The park surrounding it is Georgia's most-visited attraction.

But for many in the Atlanta area and beyond, the idea of glorifying the people who fought hardest to preserve slavery in America doesn't sit right.

In the wake of the Charleston shooting, calls to remove the monument grew louder.

Others insisted that the carving was part of local history and should be left standing.

Which gave local artist Mack Williams a brilliant idea.

Don't destroy Confederate memorial on Stone Mountain.

Just add a carving of legendary hip-hop duo Outkast in a Cadillac.

"I'm sorry, General Jackson." Image by Mack Williams, used with permission.

"There's nothing that unites the people of Atlanta like Outkast," Williams told Upworthy. "Their music transcends race, class, creed and unifies the entire Metro area."

"With all the debate about Confederate symbols in the news today, I felt like I'd come up with a solid compromise that stopped short of sandblasting it off," he said.

The site of Big Boi and Andre 3000 straight chillin' next to some of the most infamous men in American history might be alarming to some.

Photo by Theo Wargo/Getty Images.

But Williams sees the revision as an attempt to right a historic wrong.

"The current sculpture represents a pretty awful time in the history of Georgia and our nation," Williams said. "A lot of Confederate revisionists may argue otherwise, but they're just misinformed. Adding Outkast to the sculpture would bring balance to the force."

Using comedy to rob terrible things of their power has a long and storied history.

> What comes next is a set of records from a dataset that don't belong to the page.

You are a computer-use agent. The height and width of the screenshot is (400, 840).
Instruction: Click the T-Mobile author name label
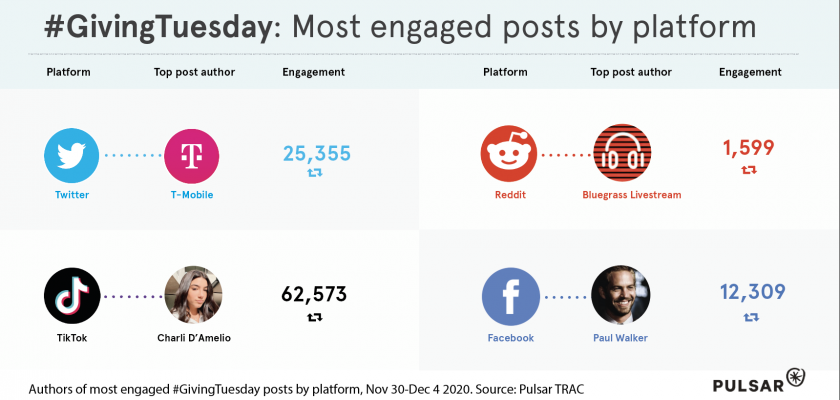(x=192, y=195)
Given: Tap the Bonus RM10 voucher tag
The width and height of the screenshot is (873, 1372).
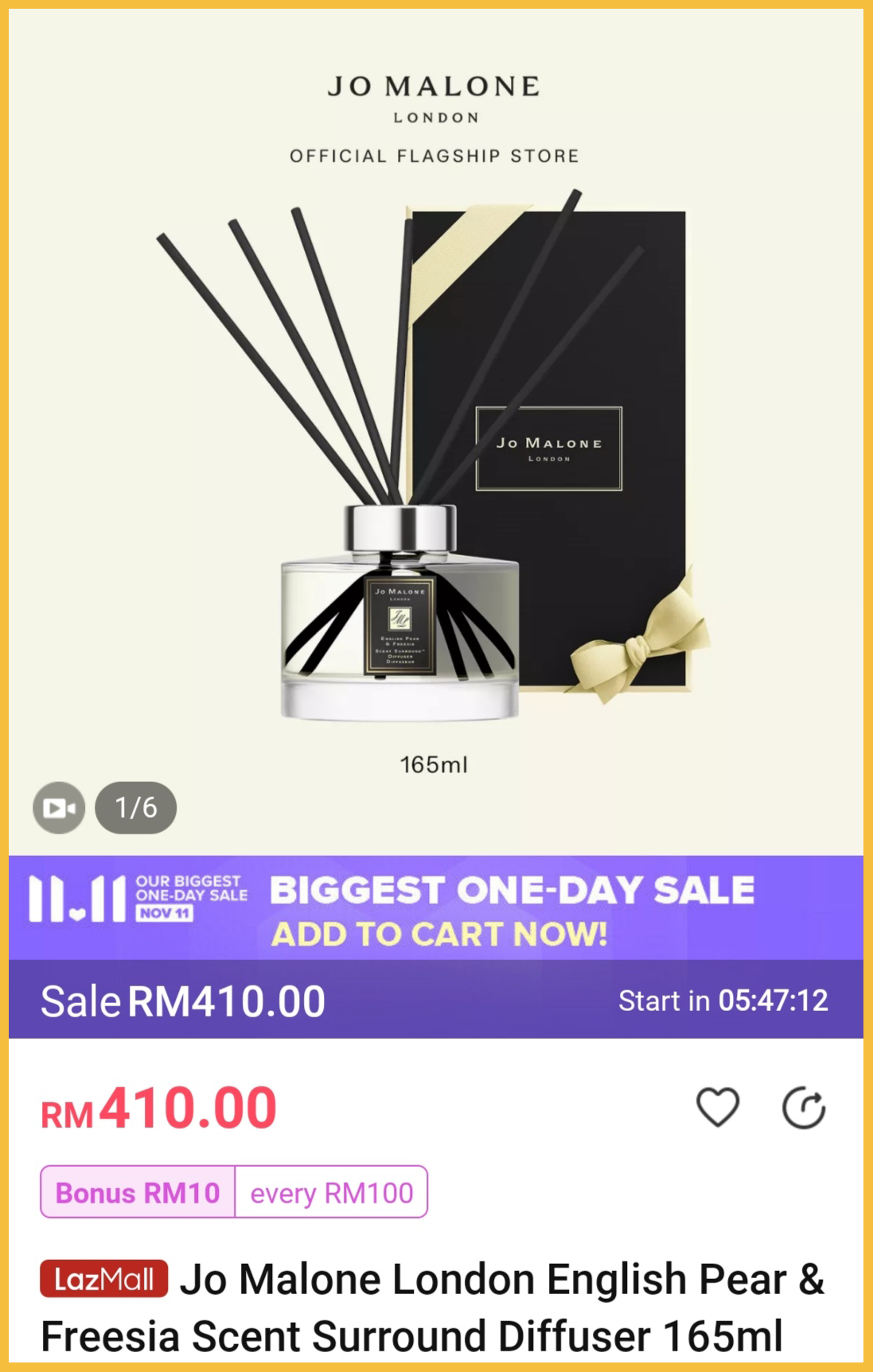Looking at the screenshot, I should [x=138, y=1192].
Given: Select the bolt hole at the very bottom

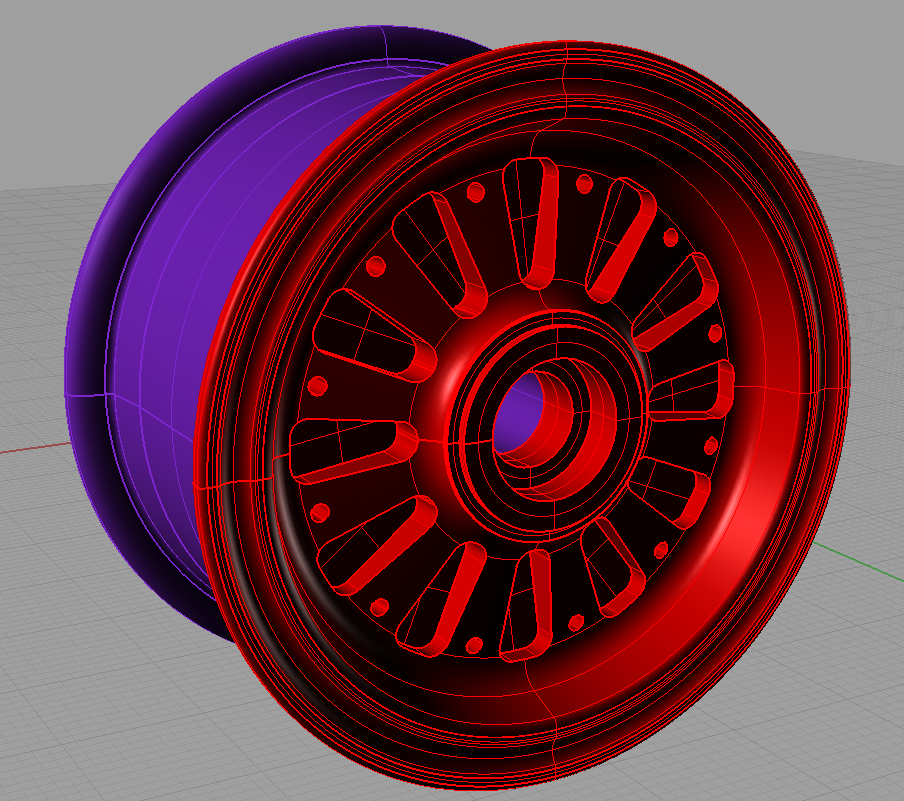Looking at the screenshot, I should pyautogui.click(x=475, y=644).
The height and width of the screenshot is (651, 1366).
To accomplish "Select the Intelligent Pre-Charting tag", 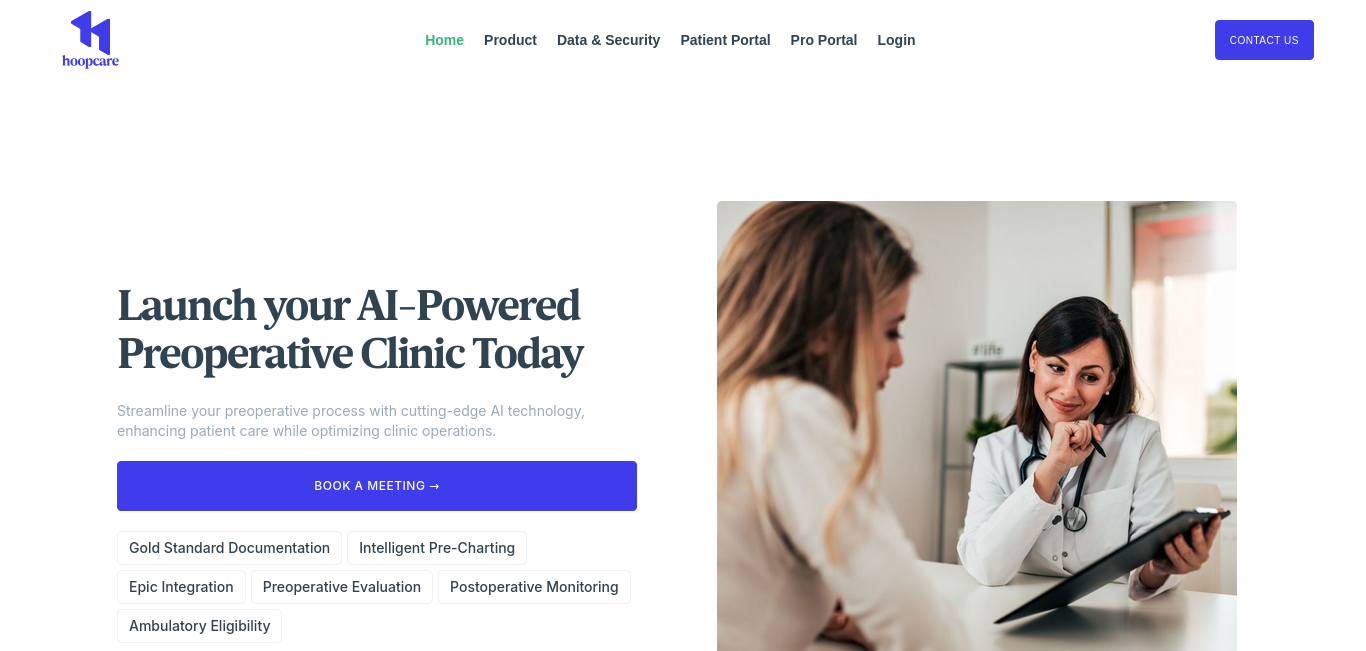I will point(437,548).
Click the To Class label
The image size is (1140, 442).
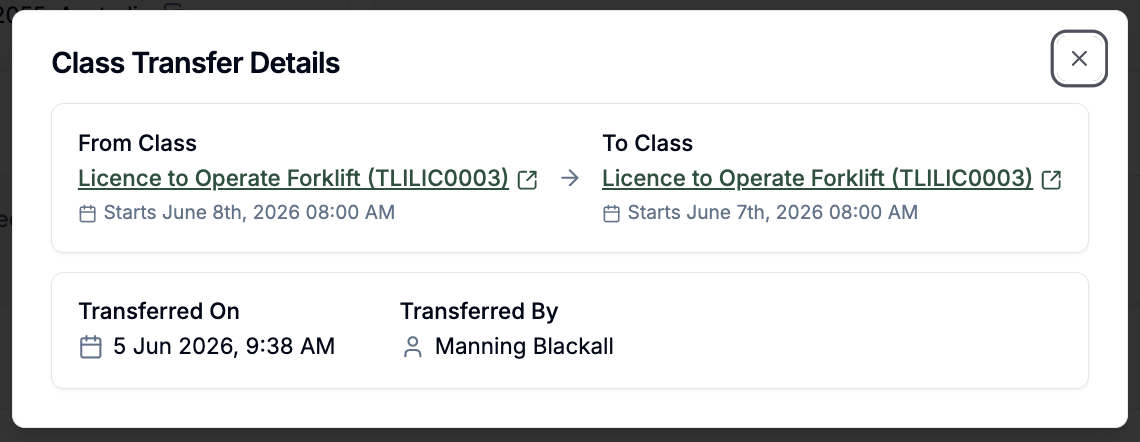tap(648, 143)
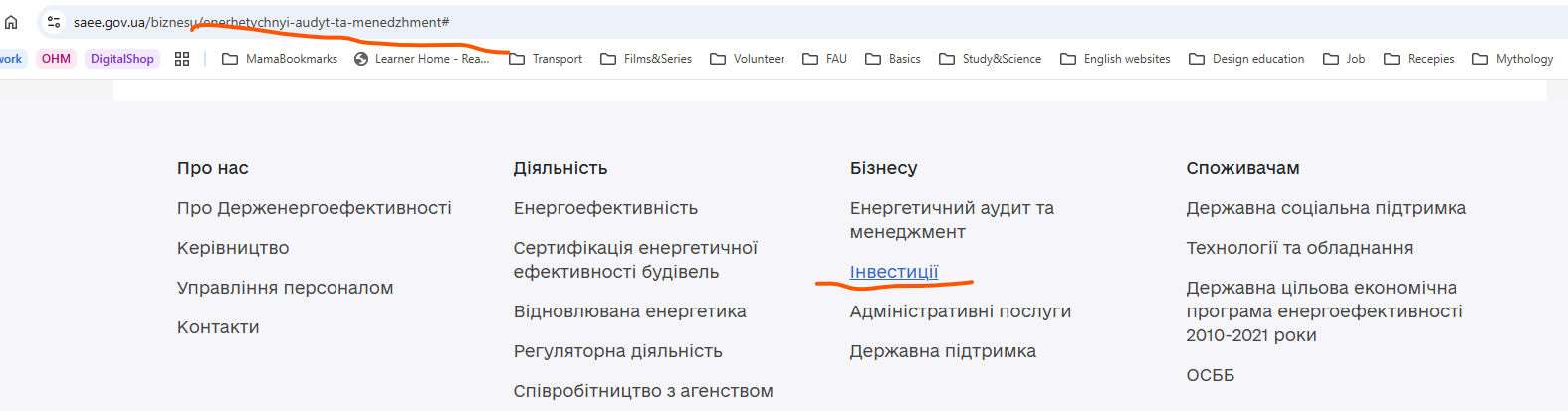Image resolution: width=1568 pixels, height=411 pixels.
Task: Navigate to Адміністративні послуги
Action: tap(960, 311)
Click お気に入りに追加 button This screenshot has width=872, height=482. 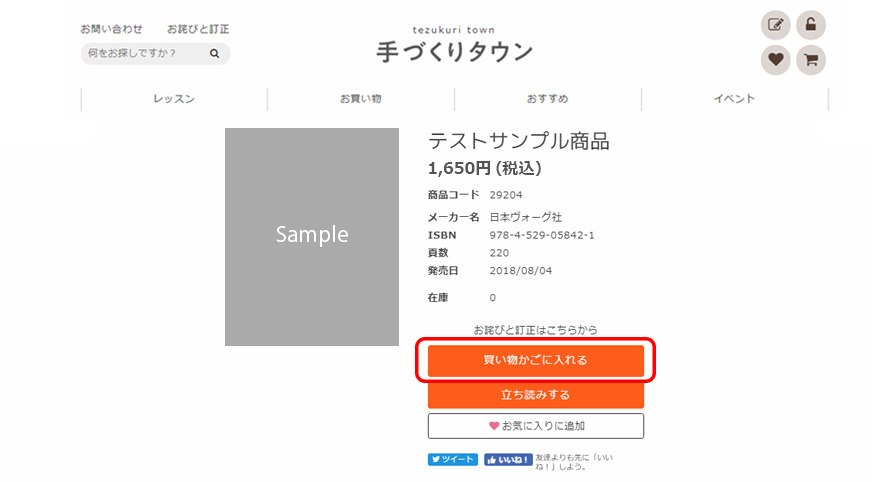(535, 426)
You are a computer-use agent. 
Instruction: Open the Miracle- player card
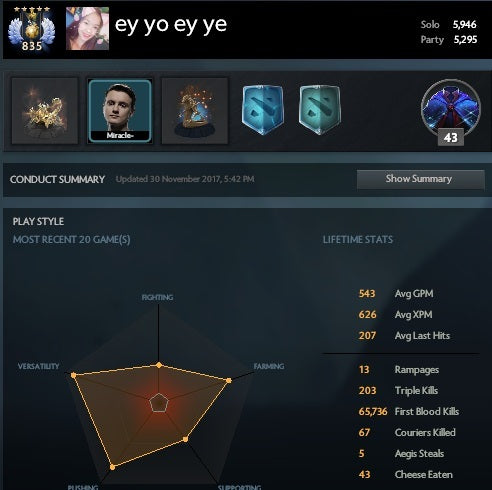point(120,111)
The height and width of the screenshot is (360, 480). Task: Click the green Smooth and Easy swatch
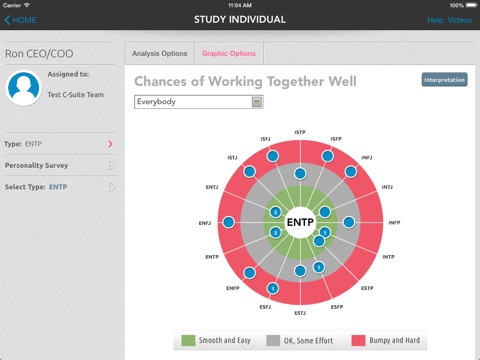[188, 340]
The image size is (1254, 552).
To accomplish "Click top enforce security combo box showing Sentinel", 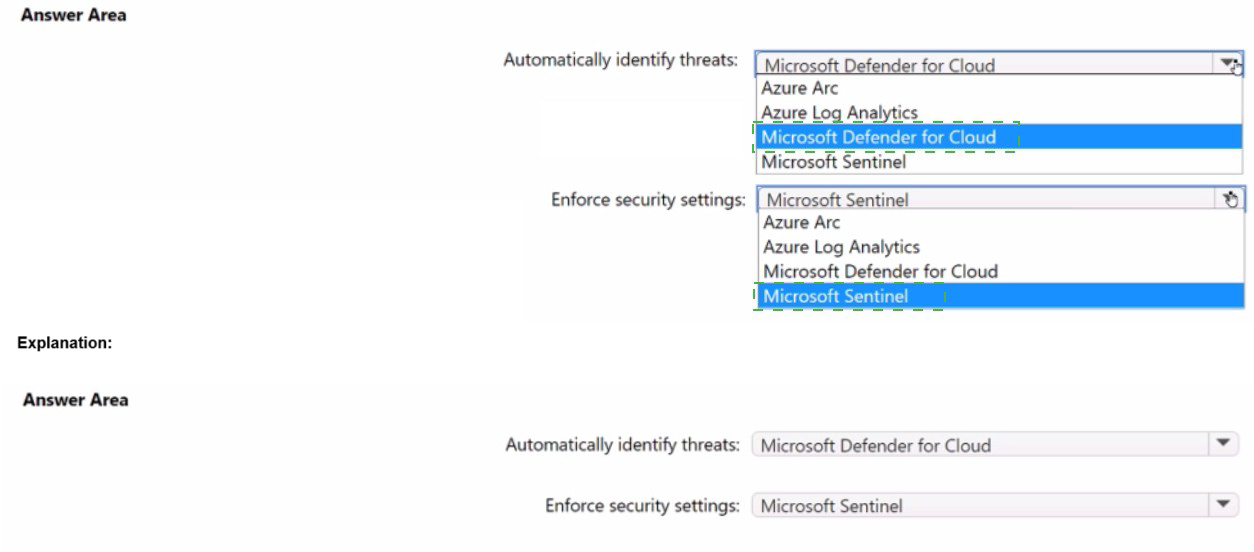I will tap(985, 200).
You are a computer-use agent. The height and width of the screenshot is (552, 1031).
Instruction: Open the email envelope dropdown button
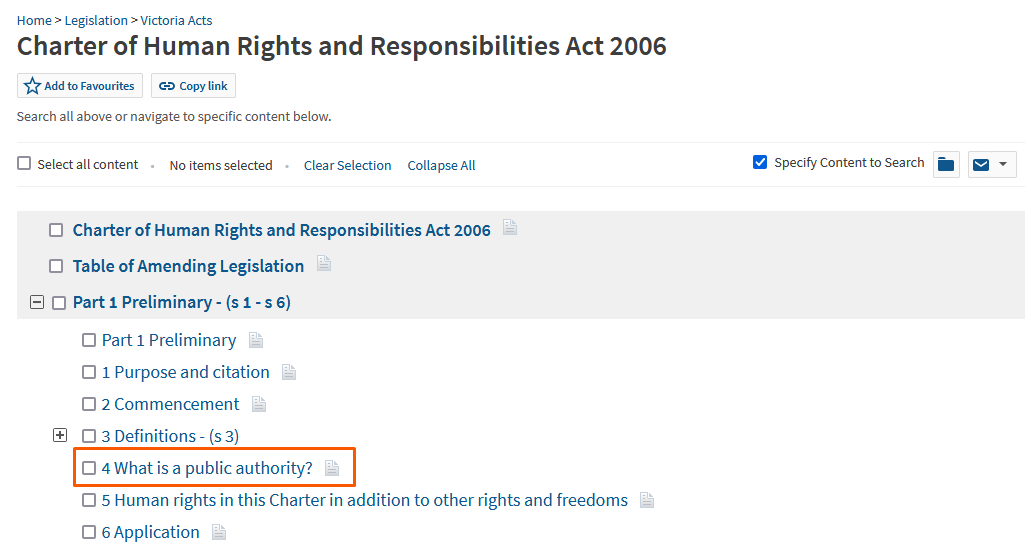pos(991,165)
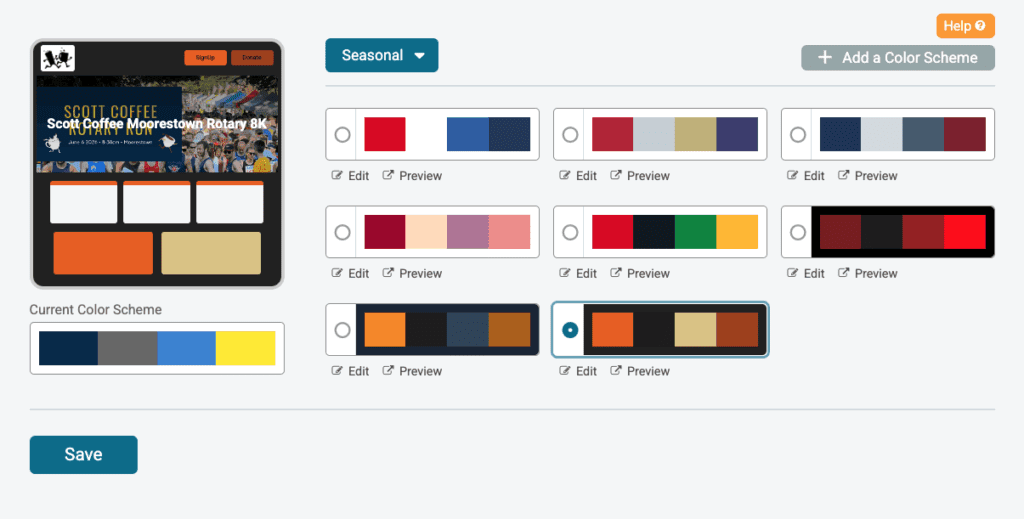The height and width of the screenshot is (519, 1024).
Task: Click the plus icon beside Add a Color Scheme
Action: click(825, 58)
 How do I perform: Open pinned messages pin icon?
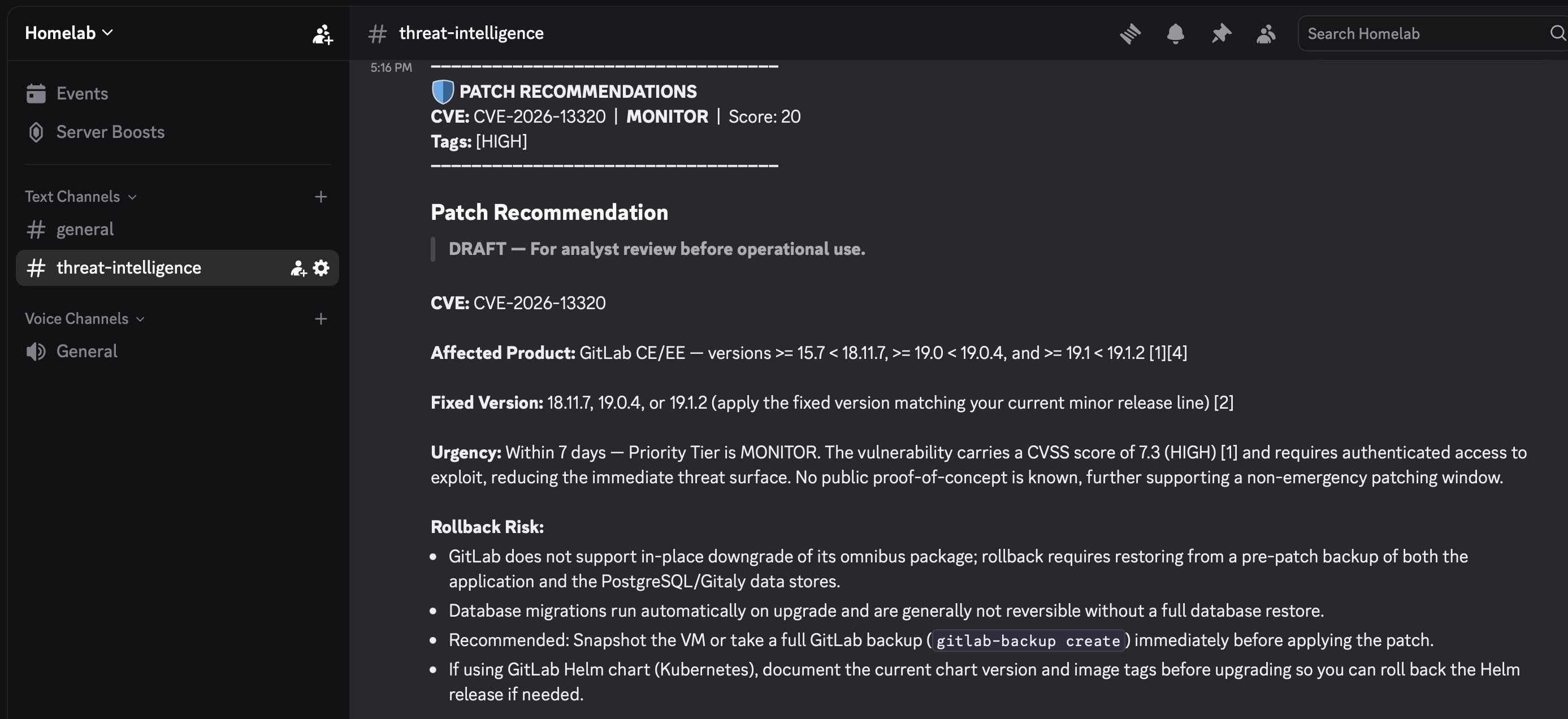click(1221, 33)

A petition to add the sculpture has already gathered over 7,000 signatures. The petition was even endorsed by Big Boi himself on Twitter.


"Getting a thumbs up emoji from Big Boi is certainly a high point of this whole thing," Williams said. "I'm glad to know he digs the idea. No word from Three Stacks [Andre 3000] yet!"

No matter how big the petition gets, Williams knows his idea is unlikely to come to fruition.

But since it also looks like the monument won't be removed anytime soon, he's already accomplished at least one important goal: The more people laughing at Stone Mountain, the better.

"I am for reeeeeeaaaal." Image by Mack Williams, used with permission.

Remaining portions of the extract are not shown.